Соседний пример бескорыстия и подвига – женский Пахомиев Троицкий монастырь. Он расположен в живописном месте неподалёку от Нерехты, на холме. Основал его в XIV веке подвижник Пахомий, и жил монастырь до восемнадцатого века, когда при благочестивой государыне Екатерине был закрыт и обращён в приходскую церковь. Что делала с ним советская власть, я даже не берусь сказать; во всяком случае, фотографии того времени впечатляют: это развалины, как после бомбёжки. В девяностых годах на руины пришли монахини, несколько женщин во главе с игуменьей Алексией. Восстановили храм, колокольню, построили дом для келий, завели хозяйство: поля под посевы, покос, скотный двор. Женщины. Своим трудом. Конечно, с помощью добрых людей, но с помощью бескорыстной, потому что денег расположенному на отшибе, в стороне от торных путей и московских богатств, монастырю взять просто негде. Сейчас здесь два десятка монахинь, половина из них совсем молодые, девчушки. Работают: в поле, в коровнике, в швейной и иконописной мастерской; тем и кормятся. Самое замечательное – это человеческие отношения в этих стенах. Никакой напряжённости, мрака и зависти, свойственной монастырям и женским коллективам. Здесь – семья.

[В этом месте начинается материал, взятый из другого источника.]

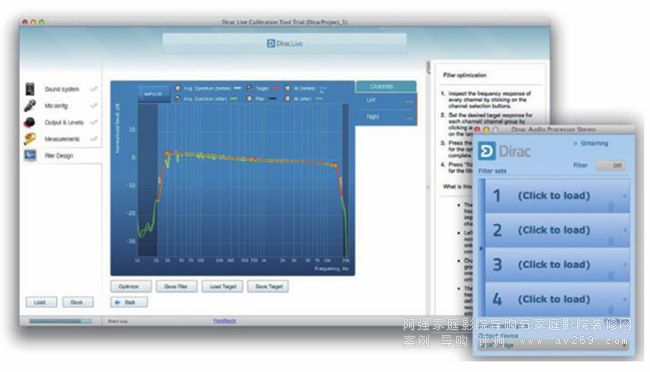This screenshot has width=650, height=372.
Task: Select the Left channel entry
Action: (x=386, y=101)
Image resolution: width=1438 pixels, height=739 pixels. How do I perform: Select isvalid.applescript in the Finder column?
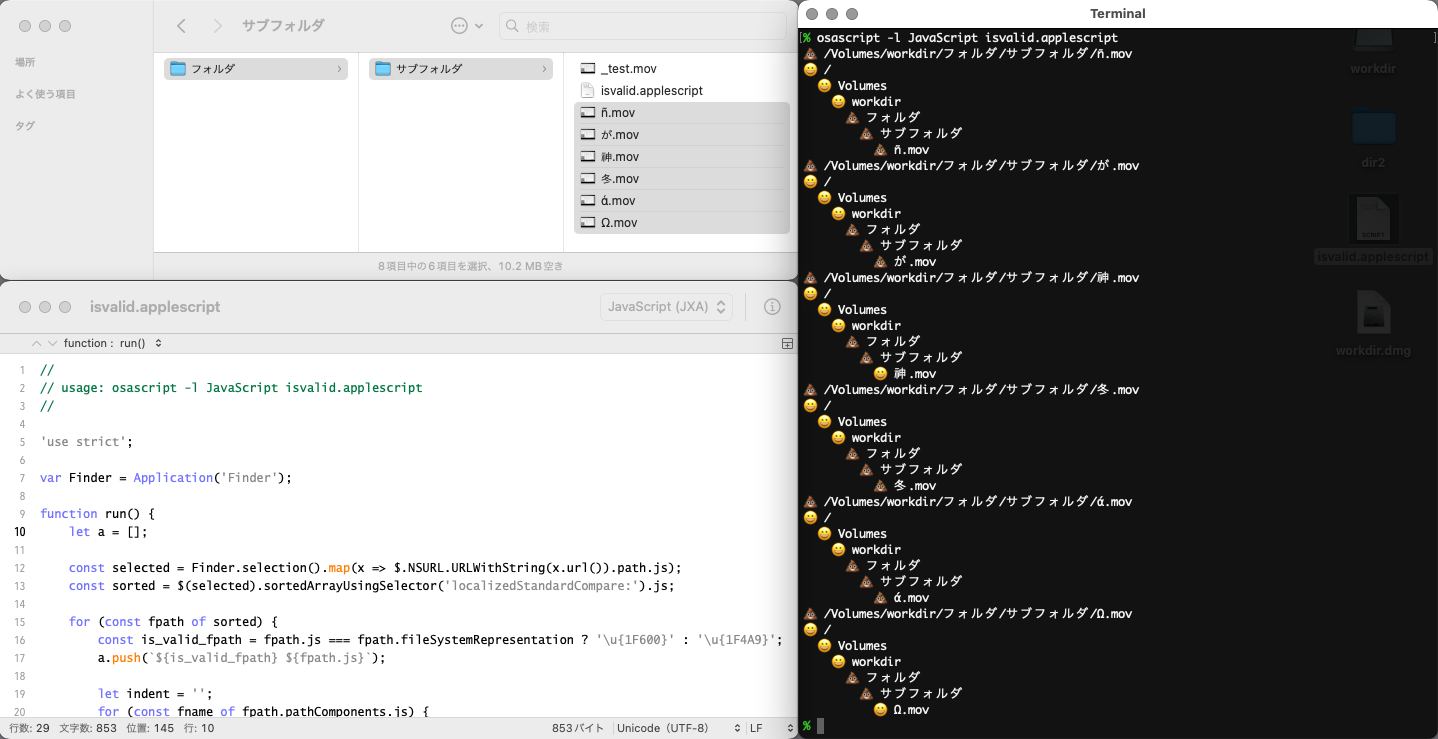[x=651, y=91]
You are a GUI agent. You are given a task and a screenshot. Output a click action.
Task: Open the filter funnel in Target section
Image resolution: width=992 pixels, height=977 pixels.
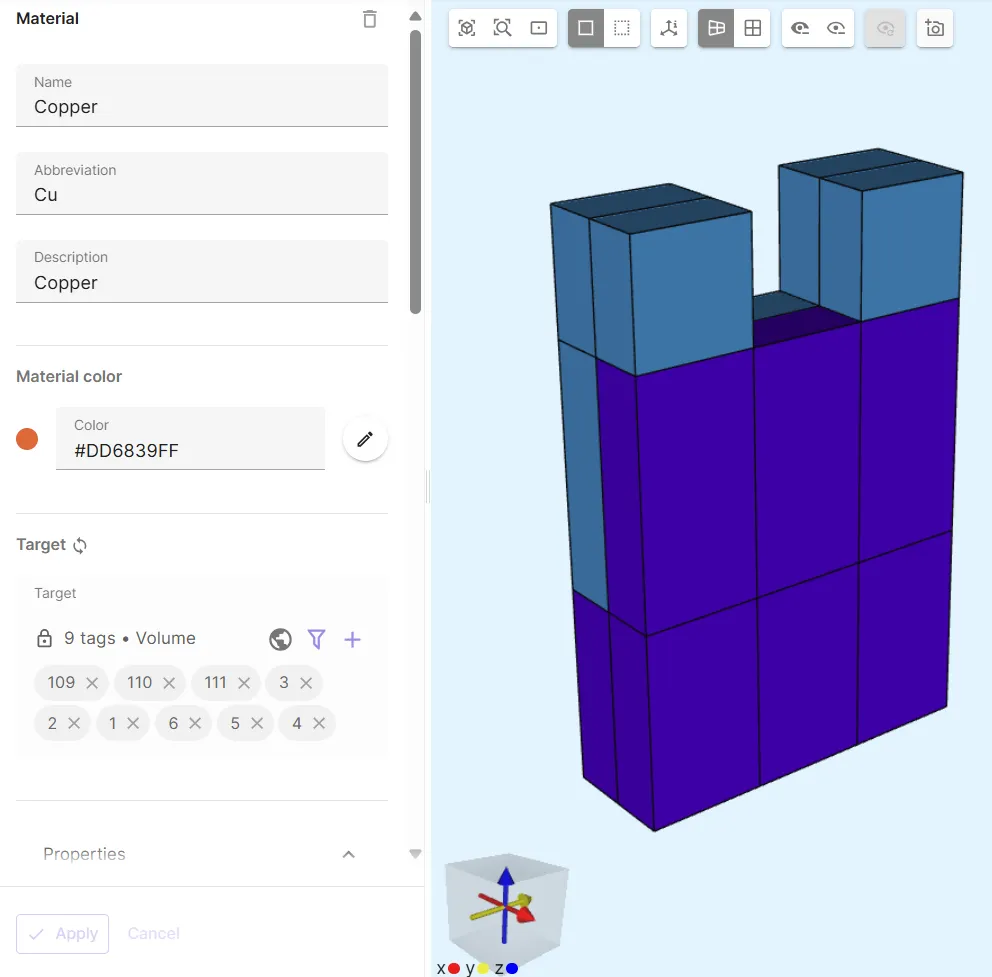[317, 639]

И молодые монахини называют матушку игуменью просто мамой. Образ монастыря – их открытые глаза и улыбка.
Сама матушка игуменья – человек, располагающий к себе. Лет пятидесяти, светлоглазая, с неброскими чертами лица. Простая, хотя и не без образования, доброжелательная; конечно – начальница, конечно, властная; осторожная и рачительная хозяйка; при том в ней светится простодушие, которое хочется назвать простодушием святости – или гения. С этим светом в глазах она рассказывала, как в один из первых, самых трудных для монастырского хозяйства годов помог им преподобный Пахомий: в одну ночь перенёс с соседнего поля на монастырский двор стог сена. Наверно, каждого человека можно в главном его качестве охарактеризовать одним словом. Об игуменье Алексии главное слово вот: чистый она человек.
Потому, наверно, и небо так чисто и прозрачно над холмом Пахомиева монастыря. И такая чистая и светлая даль открывается с его колокольни, на которую мы поднялись вместе с монахиней Машей, звонаркой. И она звонила в колокола чистым и ясным звоном, сидя на высокой табуретке, руками заговаривая с теноровыми колокольцами, стопами приводя в движение мощные бронзовые басы, в чёрной своей одежде как светлая птица, летящая в солнечный рай.
Я вспоминаю об этом не ради умиления. Здесь, в глубине России, ясно видно, как правильно организует Церковь вокруг себя жизнь и само пространство. Она направляет людей. Она хозяйствует, поднимая разорённую землю; и монастырские хозяйства, основанные на праведном и бескорыстном труде, – самые образцовые в округе. И, что всего важнее: она делает осмысленным само человеческое существование на этой земле.
Может быть, ещё отчётливее, чем в Нерехте, ощущается это в удалённой на полтораста километров от Волги Чухломе. В конце концов, Нерехта – не такая уж глухомань. Она стоит при железной дороге, и до областной Костромы от неё всего час езды на автобусе. Другое дело – Чухлома. Единственная автодорога связывает её с железнодорожной станцией Галич. Тихий городишко стоит на берегу живописного Чухломского озера, и жизнь его мало чем отличается от жизни окрестных деревень. Разве что есть административные здания и ресторан.
На противоположном от города берегу Чухломского озера стоит Покровский Аврамиев мужской монастырь. Он виден издалека: его высокая колокольня, как дирижёрская палочка, управляет всем пейзажем озера. Судьба его при советской власти – та же, что и у других монастырей: он был разрушен. Те строения, которые ещё не восстановлены, выглядят как развалины Сталинграда: заросшие травой куски стен. Монахи начали тут всё с нуля; восстановили старую церковь и огромный девятнадцатого века собор над мощами преподобного Аврамия. Построили братский и гостиничный корпуса с церковью. Обзавелись хозяйством: полями, скотом, гаражом, тракторами. Опять же, всё своим трудом; на помощь паломников особенно рассчитывать не приходится, потому что до чухломской глуши редко какой паломник доберётся. В монастыре сразу бросается в глаза особенность: редко увидишь монаха в рясе, разве что во время службы, а так всё в рабочей одежде, в спецовках – все работают. И сам настоятель встретил нас в спецовке, так что я в нём не сразу распознал настоятеля.